I plugged in and went to the setup menu where I discovered that the form it offered wanted the order number for this modem. There was an order number on the invoice. The web page form proclaimed that my number was invalid. It didn't even have the right format, in number of characters or in placement of letters and digits. The page suggested that there was some enclosed piece of paper containing the number; it didn't. It also claimed the shipping label of the carton would have the number. Again, it didn't.
So I called Verizon and this time got someone who explained that while the documentation said I needed the order number and had to enter things at this one page, in actual fact, I didn't need that at all and should go to a completely different page to set up the system.
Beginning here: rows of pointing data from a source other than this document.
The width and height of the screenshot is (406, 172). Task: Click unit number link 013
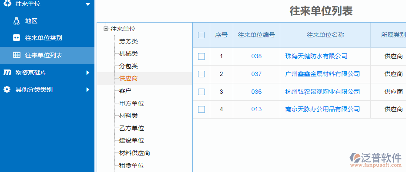click(256, 109)
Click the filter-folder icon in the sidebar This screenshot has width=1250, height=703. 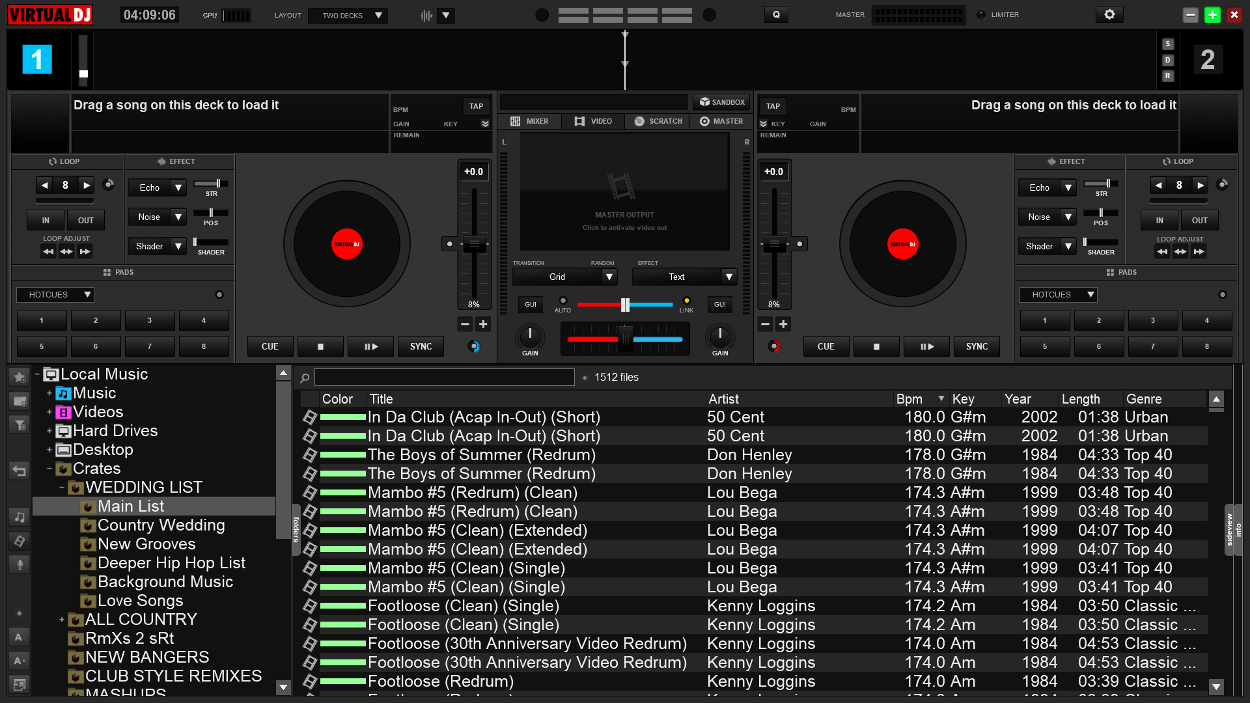pyautogui.click(x=19, y=424)
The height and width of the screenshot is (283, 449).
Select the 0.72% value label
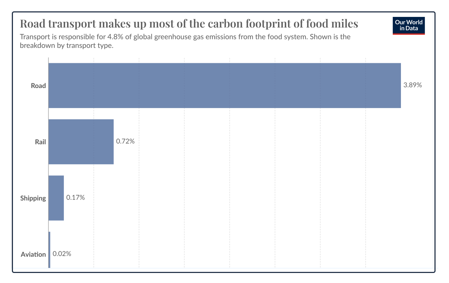125,141
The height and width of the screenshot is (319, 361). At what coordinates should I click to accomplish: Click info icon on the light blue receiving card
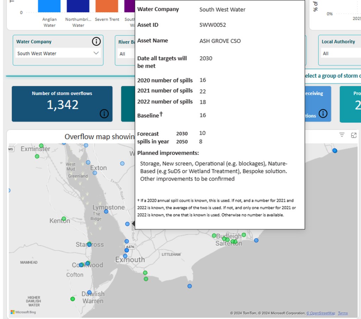tap(323, 114)
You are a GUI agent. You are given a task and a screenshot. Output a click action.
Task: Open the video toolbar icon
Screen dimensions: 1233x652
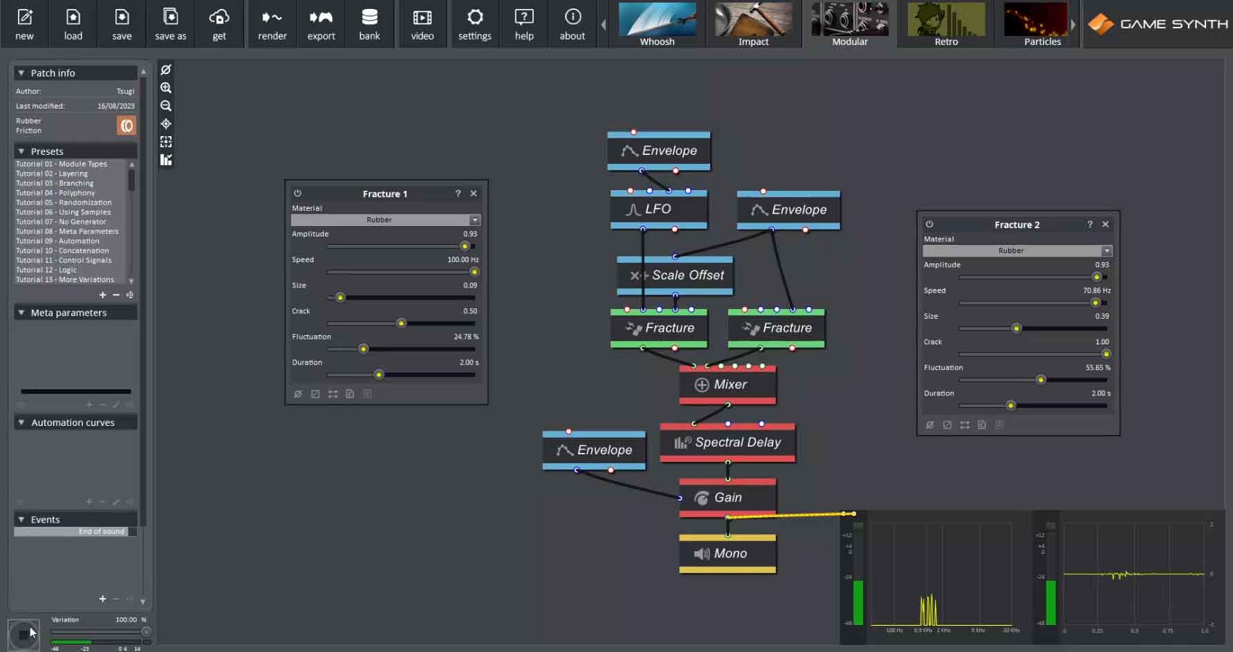(422, 24)
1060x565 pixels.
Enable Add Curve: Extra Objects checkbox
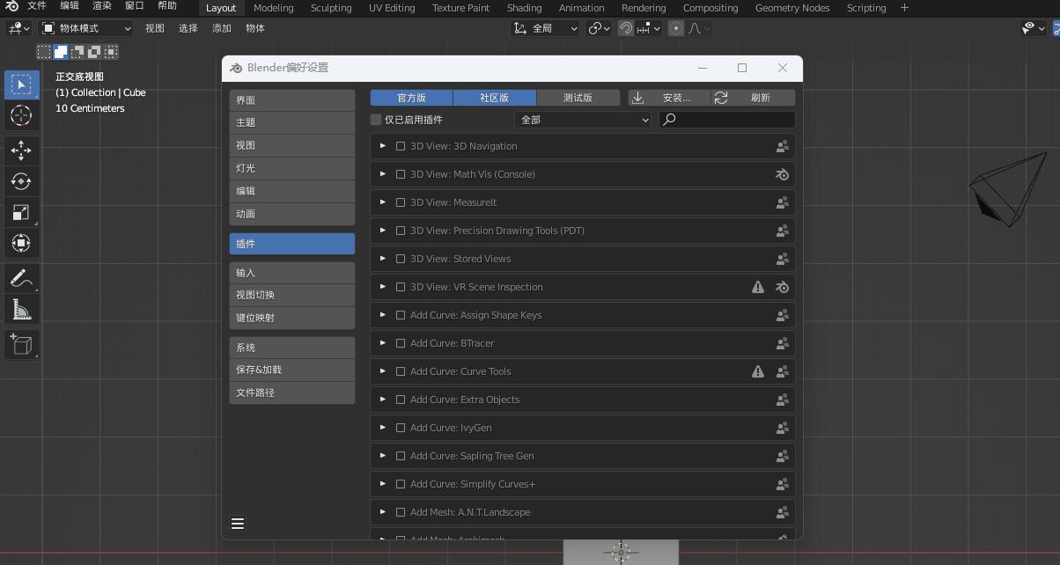point(401,400)
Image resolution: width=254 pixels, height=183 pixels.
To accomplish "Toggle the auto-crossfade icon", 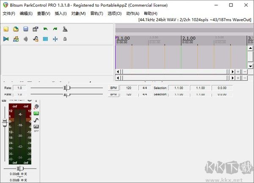I will pyautogui.click(x=6, y=39).
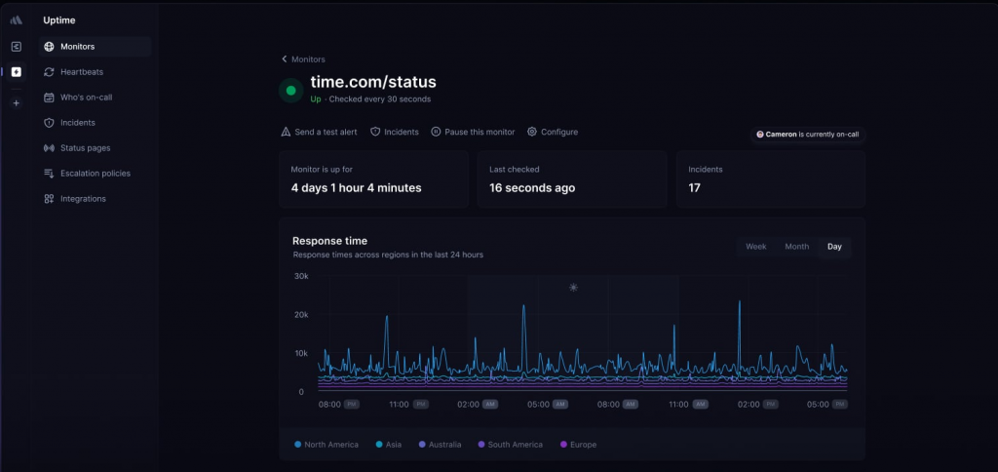Go back via the Monitors breadcrumb
The height and width of the screenshot is (472, 998).
(303, 59)
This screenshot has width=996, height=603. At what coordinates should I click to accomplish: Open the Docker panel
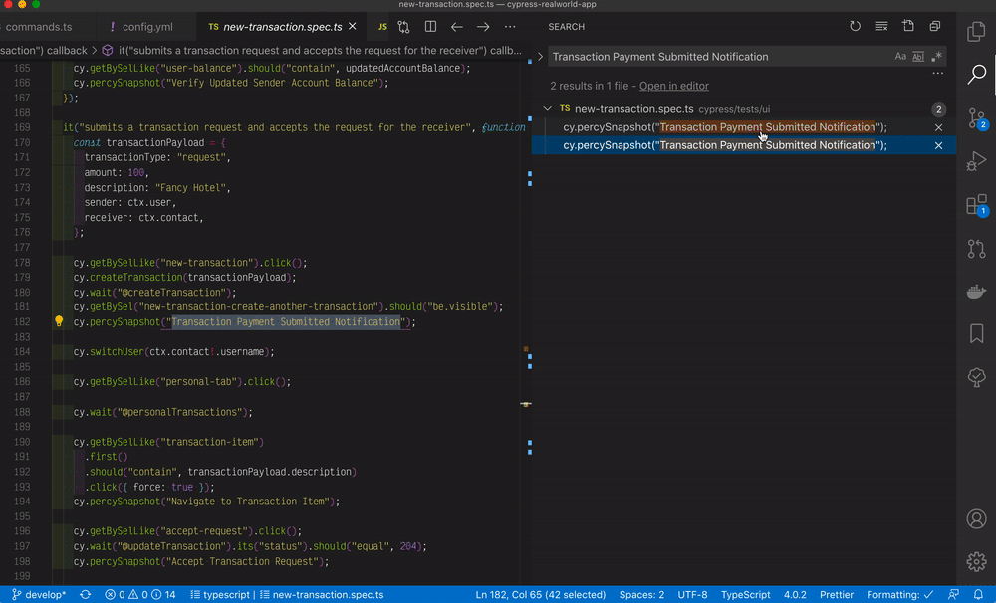coord(976,291)
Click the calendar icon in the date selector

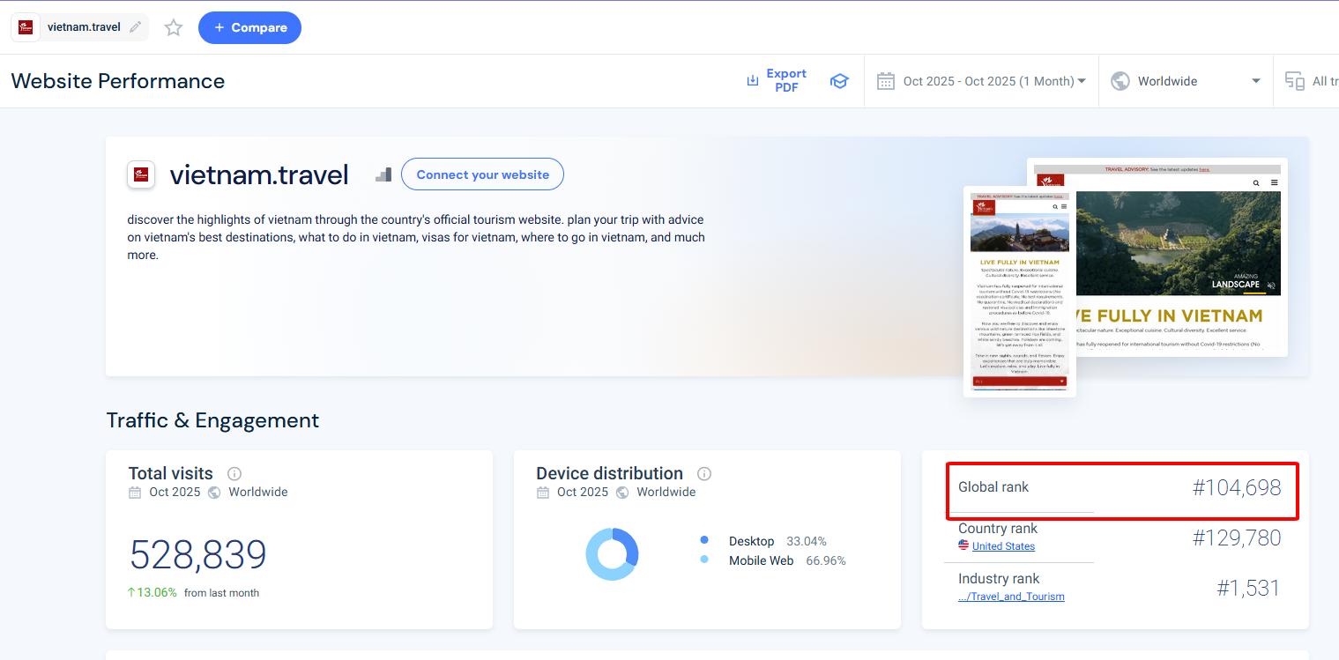885,80
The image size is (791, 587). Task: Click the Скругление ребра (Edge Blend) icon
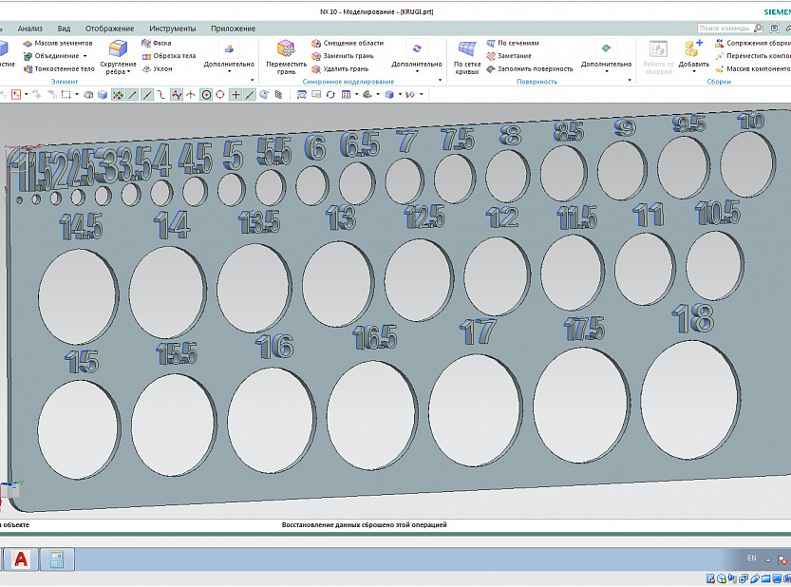(119, 49)
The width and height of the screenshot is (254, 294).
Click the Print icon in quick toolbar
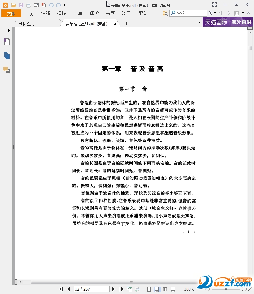(x=29, y=5)
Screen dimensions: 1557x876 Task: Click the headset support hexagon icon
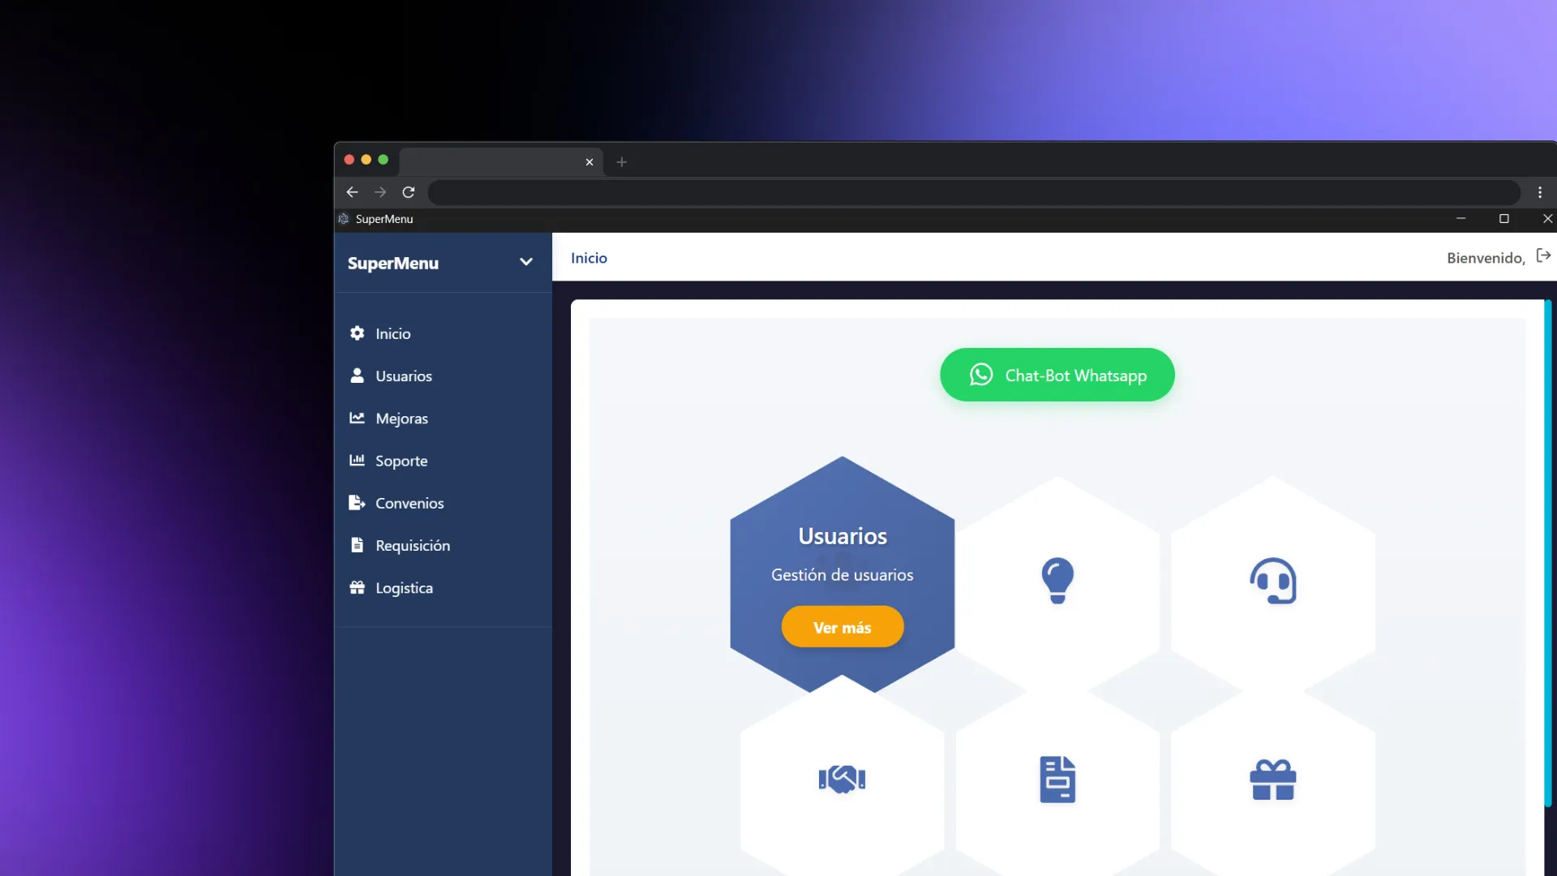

I would find all this ridiculous except of course the setup instructions they would send have nothing to do with what one must do to set it up. Really, I was the unreasonable one for thinking otherwise. Going through this other page I got the new modem set up, pretty quickly, with the old modem's identification and password and such so that we didn't have to do the really dreadful affair, resetting the network connections for stuff like the wireless printer and the Wii and all that. I know we'd never got all that done.
And meanwhile, apparently coincidentally, the phone line died tonight. An angry call to Verizon established that the phone line is dead, and we are in the queue to have it looked at sometime before the end of time, with repair to follow if they decide on it.
Trivia: Estimates of the number of people who converged on the German town of Constance in 1414, to address the problem of three simultaneous Popes, range between 40 and 150 thousand people over its three years. At least 700 high-ranking Church officials did attend. Source: The Fourth Part Of The World: THe Race To The Ends Of The Earth, And The Epic Story Of The Map That Gave America Its Name, Toby Lester.
Currently Reading: Continuum 2, Editor Roger Elwood.